Along with this question of wholeness, we should ask:  How strong, how deep, how graceful, how ravishing, how moving is the work to those modes of our experience?  Whether the music is loud or quiet, whether the color is bright or subtle, we must feel and mark how intense, how satisfying is the life that it brings us.  Not how deliberately odd or superficially surprising it is.  Not how many prizes its maker has won or how many other people have liked it.  Not how much it exemplifies some philosophic fashion or au courant technique.  Though a collector may see it as potential return on financial investment, or a symbol of his dubious status, I hope, for our own good, that we will see any work of art first and foremost as a means to life, existing in the same world as everything else in our lives, affecting our lives and the whole of life — for better or for worse.  (As for what I mean by “life” – that much-abused word — we’ll explore that more in future posts, and not just by mere explanation.)

In art, as in everything else, we concern ourselves too much with how our rooms look, rather than what we do in them, how we live (or die) in them.

If we give close attention to our art experience, we ought to know if it’s drawing us closer to death or to life, in their countless guises.  Because that’s what art has the power to do, and that’s what matters most about it.

I won’t cite the various scientific studies showing the powerful and lingering effects that language, images, music and metaphors have on us.  If you haven’t recognized that power working in yourself, no data is likely to persuade you of its force.  If you have — as I have, time after time, in my personal life, in my artistic life, in my legal practice, in my spirit — then you don’t need a social scientist to convince you of the power of art, or that its power can be either for good or for ill.

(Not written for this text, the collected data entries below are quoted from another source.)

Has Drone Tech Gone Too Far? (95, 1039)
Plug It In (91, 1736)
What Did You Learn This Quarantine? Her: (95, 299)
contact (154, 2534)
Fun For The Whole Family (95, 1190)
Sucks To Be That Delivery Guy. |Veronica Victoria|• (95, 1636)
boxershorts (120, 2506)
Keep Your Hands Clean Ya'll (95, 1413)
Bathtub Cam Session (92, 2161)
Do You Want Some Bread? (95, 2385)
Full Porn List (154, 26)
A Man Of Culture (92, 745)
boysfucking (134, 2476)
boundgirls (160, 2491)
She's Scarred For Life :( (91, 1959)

Too many writers on art would lead you to believe that art and its value can be comprehended as a botanist identifies a member of a species or a jeweler appraises a gem.  Art must be known and valued as we do a living person.  Even if they’re seemingly devoted, even if they’re beautiful, we need to know whether or not our conversations with them are fulfilling or inexplicably poisonous, whether their jokes feel good-natured or subtly undermining, whether their counsel and company make us feel more peaceful and assured or drained and depressed.  That’s often a difficult to discern.  There are so many conventions, illusions, and delusions that keep us from seeing clearly what’s right in front of us, much less what’s going on inside us.  But the extent to which we succeed or fail in those attempts can be a matter of life or death.  Which is one of the timeless themes of art.

In Dracula, Lucy Westenra is doomed because she fails to recognize the fascinating Count for what he is.  (Later, as a matter of fact, we’ll consider the vampires and vampirellas in luxury ad photography.)  On the other hand, many of the heroes of our folktales are innocents who recognize the worth of what others regard as beneath their notice.  A beggar woman might prove to be a spellbound princess; a fish on a hook might have kingdoms to confer in exchange for acts of kindness.

In our realm of photography, Edward Weston sensed the potential glory in a pepper sitting on the table in his hilltop shack (the great “Pepper No. 30”).   In a New York bar, Robert Frank noticed how a jukebox glowed with an eerie, preternatural light  (“Bar – New York City” from The Americans).  And they managed by their art to make them glow inside us, too.

Tales of dangers and wonders await.  But enough for now, my friends.